Going down the data below, set down exactly the line with "The height and width of the screenshot is (441, 943)." and each line after it through the line with "The height and width of the screenshot is (922, 1226)."; no other lines.
=== Section Start ===
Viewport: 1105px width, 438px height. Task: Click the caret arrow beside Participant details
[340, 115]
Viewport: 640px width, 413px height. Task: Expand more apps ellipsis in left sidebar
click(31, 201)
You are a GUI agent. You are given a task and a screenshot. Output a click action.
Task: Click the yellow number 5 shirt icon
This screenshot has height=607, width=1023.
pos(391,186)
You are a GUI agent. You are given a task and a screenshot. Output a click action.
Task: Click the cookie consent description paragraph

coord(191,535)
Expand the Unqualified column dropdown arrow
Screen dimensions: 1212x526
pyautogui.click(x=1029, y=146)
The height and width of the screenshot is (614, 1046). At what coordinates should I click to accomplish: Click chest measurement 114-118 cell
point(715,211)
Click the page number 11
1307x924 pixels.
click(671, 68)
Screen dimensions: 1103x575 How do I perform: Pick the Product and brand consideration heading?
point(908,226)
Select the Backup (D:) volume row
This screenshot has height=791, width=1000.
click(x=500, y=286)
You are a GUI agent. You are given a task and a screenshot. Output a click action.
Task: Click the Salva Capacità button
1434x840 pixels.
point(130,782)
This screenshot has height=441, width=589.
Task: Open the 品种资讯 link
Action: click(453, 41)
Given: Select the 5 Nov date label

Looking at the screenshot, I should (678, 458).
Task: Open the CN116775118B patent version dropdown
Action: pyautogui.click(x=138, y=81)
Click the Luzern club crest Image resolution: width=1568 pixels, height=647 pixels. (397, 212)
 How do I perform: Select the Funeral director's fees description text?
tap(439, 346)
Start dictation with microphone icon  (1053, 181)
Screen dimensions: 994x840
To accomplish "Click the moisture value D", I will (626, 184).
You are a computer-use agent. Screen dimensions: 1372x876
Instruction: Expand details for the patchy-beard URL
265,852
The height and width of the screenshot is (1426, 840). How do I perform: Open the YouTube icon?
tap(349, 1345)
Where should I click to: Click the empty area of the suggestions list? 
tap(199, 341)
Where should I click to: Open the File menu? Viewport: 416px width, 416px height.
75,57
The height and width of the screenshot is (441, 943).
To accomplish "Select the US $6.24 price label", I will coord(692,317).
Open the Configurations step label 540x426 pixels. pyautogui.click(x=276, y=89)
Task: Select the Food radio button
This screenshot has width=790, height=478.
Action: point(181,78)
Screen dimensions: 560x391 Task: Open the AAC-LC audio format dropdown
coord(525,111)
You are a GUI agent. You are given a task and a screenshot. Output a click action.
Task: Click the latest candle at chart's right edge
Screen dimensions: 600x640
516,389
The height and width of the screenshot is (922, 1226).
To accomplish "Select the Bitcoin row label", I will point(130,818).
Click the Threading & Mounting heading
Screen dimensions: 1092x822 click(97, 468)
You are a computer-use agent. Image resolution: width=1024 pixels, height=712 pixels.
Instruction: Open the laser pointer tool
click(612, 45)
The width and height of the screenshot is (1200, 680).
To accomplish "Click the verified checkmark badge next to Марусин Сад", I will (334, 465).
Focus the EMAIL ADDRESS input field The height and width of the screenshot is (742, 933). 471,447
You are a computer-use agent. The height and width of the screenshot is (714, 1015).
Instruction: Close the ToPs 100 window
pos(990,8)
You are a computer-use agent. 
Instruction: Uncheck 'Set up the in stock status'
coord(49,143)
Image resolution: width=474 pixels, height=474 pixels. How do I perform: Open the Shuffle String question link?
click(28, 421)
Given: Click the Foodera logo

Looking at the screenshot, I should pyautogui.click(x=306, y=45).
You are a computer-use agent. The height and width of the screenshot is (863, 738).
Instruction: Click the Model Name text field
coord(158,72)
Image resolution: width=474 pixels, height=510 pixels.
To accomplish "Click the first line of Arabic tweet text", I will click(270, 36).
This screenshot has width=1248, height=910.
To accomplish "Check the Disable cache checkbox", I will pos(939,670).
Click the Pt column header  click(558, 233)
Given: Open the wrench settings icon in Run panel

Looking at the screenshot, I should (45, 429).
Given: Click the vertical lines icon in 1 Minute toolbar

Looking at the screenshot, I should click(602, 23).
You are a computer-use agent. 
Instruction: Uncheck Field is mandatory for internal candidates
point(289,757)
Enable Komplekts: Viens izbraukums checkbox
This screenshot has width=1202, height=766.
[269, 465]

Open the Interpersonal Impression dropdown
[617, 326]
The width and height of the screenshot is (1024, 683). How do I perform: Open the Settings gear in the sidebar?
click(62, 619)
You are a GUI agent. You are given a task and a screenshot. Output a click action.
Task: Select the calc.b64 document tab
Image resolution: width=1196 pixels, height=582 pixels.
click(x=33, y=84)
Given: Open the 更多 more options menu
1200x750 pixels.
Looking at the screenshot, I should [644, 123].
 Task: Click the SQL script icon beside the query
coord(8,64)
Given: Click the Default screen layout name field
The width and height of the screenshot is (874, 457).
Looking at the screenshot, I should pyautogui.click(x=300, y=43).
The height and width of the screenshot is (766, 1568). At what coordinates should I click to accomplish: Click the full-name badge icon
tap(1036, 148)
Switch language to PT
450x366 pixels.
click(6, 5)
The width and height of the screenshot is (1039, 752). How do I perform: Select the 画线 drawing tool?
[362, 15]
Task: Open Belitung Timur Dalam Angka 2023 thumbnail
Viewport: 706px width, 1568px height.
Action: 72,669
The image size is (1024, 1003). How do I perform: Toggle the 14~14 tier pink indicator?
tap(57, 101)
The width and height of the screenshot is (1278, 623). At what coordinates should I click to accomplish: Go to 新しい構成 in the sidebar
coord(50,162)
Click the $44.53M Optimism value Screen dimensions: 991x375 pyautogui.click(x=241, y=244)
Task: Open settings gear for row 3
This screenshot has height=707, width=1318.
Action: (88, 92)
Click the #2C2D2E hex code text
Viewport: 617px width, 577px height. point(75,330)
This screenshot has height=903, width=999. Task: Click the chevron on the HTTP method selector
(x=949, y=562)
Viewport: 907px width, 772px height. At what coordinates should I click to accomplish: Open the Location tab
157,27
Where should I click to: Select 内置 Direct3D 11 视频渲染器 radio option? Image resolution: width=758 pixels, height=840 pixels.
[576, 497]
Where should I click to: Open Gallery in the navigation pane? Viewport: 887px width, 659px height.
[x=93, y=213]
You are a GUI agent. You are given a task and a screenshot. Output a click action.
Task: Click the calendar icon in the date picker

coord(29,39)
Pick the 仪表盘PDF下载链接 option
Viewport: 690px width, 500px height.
=== Section End ===
### SOLUTION
The height and width of the screenshot is (441, 943).
To accomplish "Select the US $6.24 price label", I will coord(692,317).
Open the Configurations step label 540x426 pixels. pyautogui.click(x=276, y=89)
Task: Select the Food radio button
This screenshot has width=790, height=478.
Action: point(181,78)
Screen dimensions: 560x391 Task: Open the AAC-LC audio format dropdown
coord(525,111)
You are a GUI agent. You are given a task and a screenshot. Output a click action.
Task: Click the latest candle at chart's right edge
Screen dimensions: 600x640
516,389
The height and width of the screenshot is (922, 1226).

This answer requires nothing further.